I did not encounter a problem just looking at gene names in version 107 or when getting NCBI gene IDs from the new version 108.
Best regards,
Jamie.
library(biomaRt)
mart <- useEnsembl("ensembl", dataset = "hsapiens_gene_ensembl", version = 107)
query <- c("ENSG00000075624", "ENSG00000111640", "ENSG00000165704")
biomaRt.annotation <- getBM(attributes = c("ensembl_gene_id", "external_gene_name"),
filters = "ensembl_gene_id", values = query, mart = mart)
biomaRt.annotation
# ensembl_gene_id external_gene_name
# 1 ENSG00000075624 ACTB
# 2 ENSG00000111640 GAPDH
# 3 ENSG00000165704 HPRT1
biomaRt.annotation <- getBM(attributes = c("ensembl_gene_id", "external_gene_name", "entrezgene_id"),
filters = "ensembl_gene_id", values = query, mart = mart)
# Error in .processResults(postRes, mart = mart, hostURLsep = sep, fullXmlQuery = fullXmlQuery, :
# Query ERROR: caught BioMart::Exception::Database: Error during query execution: Table 'ensembl_mart_107.hsapiens_gene_ensembl__ox_entrezgene__dm' doesn't exist
mart <- useEnsembl("ensembl", dataset = "hsapiens_gene_ensembl")
biomaRt.annotation <- getBM(attributes = c("ensembl_gene_id", "external_gene_name", "entrezgene_id"),
filters = "ensembl_gene_id", values = query, mart = mart)
biomaRt.annotation
# ensembl_gene_id external_gene_name entrezgene_id
# 1 ENSG00000075624 ACTB 60
# 2 ENSG00000111640 GAPDH 2597
# 3 ENSG00000165704 HPRT1 3251
sessionInfo()
# R version 4.1.2 (2021-11-01)
# Platform: x86_64-apple-darwin17.0 (64-bit)
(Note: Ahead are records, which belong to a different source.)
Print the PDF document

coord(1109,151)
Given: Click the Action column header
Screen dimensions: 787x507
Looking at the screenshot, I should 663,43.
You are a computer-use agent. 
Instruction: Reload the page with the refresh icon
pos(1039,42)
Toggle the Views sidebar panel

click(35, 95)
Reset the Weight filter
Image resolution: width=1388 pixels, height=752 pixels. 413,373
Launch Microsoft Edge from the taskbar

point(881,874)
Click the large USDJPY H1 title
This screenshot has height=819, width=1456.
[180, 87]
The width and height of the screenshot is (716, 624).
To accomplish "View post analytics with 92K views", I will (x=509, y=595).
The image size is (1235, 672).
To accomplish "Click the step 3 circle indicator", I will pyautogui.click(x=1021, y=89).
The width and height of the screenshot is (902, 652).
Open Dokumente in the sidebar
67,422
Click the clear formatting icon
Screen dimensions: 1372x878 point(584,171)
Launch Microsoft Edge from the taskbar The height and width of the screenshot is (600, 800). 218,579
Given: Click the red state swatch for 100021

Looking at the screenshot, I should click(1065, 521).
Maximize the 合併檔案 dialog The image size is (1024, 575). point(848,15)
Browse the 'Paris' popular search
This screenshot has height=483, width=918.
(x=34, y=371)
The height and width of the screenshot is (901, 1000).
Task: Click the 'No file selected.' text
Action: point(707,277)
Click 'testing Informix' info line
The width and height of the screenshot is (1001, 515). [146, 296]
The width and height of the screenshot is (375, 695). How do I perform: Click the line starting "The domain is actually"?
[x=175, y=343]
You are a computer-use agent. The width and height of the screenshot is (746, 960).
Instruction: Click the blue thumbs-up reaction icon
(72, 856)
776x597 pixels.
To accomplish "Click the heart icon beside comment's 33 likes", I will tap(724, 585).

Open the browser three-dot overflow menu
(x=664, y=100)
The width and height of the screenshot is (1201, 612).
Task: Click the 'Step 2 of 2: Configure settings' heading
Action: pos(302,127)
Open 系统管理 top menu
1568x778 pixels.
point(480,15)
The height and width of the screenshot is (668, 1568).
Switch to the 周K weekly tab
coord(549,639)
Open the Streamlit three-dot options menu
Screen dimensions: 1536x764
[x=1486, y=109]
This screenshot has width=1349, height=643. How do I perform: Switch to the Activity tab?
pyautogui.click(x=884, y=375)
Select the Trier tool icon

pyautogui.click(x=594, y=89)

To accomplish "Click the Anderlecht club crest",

# Running under: macOS Catalina 10.15.7
#
# Matrix products: default
# BLAS: /Library/Frameworks/R.framework/Versions/4.1/Resources/lib/libRblas.0.dylib
# LAPACK: /Library/Frameworks/R.framework/Versions/4.1/Resources/lib/libRlapack.dylib
#
# locale:
# [1] en_AU.UTF-8/en_AU.UTF-8/en_AU.UTF-8/C/en_AU.UTF-8/en_AU.UTF-8
#
# attached base packages:
# [1] stats graphics grDevices utils datasets methods base
#
# other attached packages:
# [1] biomaRt_2.50.1
#
# loaded via a namespace (and not attached):
# [1] KEGGREST_1.34.0 progress_1.2.2 tidyselect_1.1.1 purrr_0.3.4
# [5] vctrs_0.3.8 generics_0.1.1 stats4_4.1.2 BiocFileCache_2.2.0
# [9] utf8_1.2.2 blob_1.2.2 XML_3.99-0.8 rlang_0.4.12
# [13] pillar_1.6.4 glue_1.6.0 withr_2.4.3 DBI_1.1.1
# [17] rappdirs_0.3.3 BiocGenerics_0.40.0 bit64_4.0.5 dbplyr_2.1.1
# [21] GenomeInfoDbData_1.2.7 lifecycle_1.0.1 stringr_1.4.0 zlibbioc_1.40.0
# [25] Biostrings_2.62.0 memoise_2.0.1 Biobase_2.54.0 IRanges_2.28.0
# [29] fastmap_1.1.0 GenomeInfoDb_1.30.0 curl_4.3.2 AnnotationDbi_1.56.2
# [33] fansi_0.5.0 Rcpp_1.0.7 filelock_1.0.2 cachem_1.0.6
# [37] S4Vectors_0.32.3 XVector_0.34.0 bit_4.0.4 hms_1.1.1
# [41] png_0.1-7 digest_0.6.29 stringi_1.7.6 dplyr_1.0.7
# [45] tools_4.1.2 bitops_1.0-7 magrittr_2.0.1 RCurl_1.98-1.5
# [49] RSQLite_2.2.9 tibble_3.1.6 crayon_1.4.2 pkgconfig_2.0.3
# [53] ellipsis_0.3.2 xml2_1.3.3 prettyunits_1.1.1 assertthat_0.2.1
# [57] httr_1.4.2 R6_2.5.1 compiler_4.1.2
Thanks James. The same problem does indeed occur accessing the NCBI gene ID table using BioMart from the 107 archive website. However, currently the relevant table is actually accessible via FTP.
I have contacted the Ensembl help desk directly.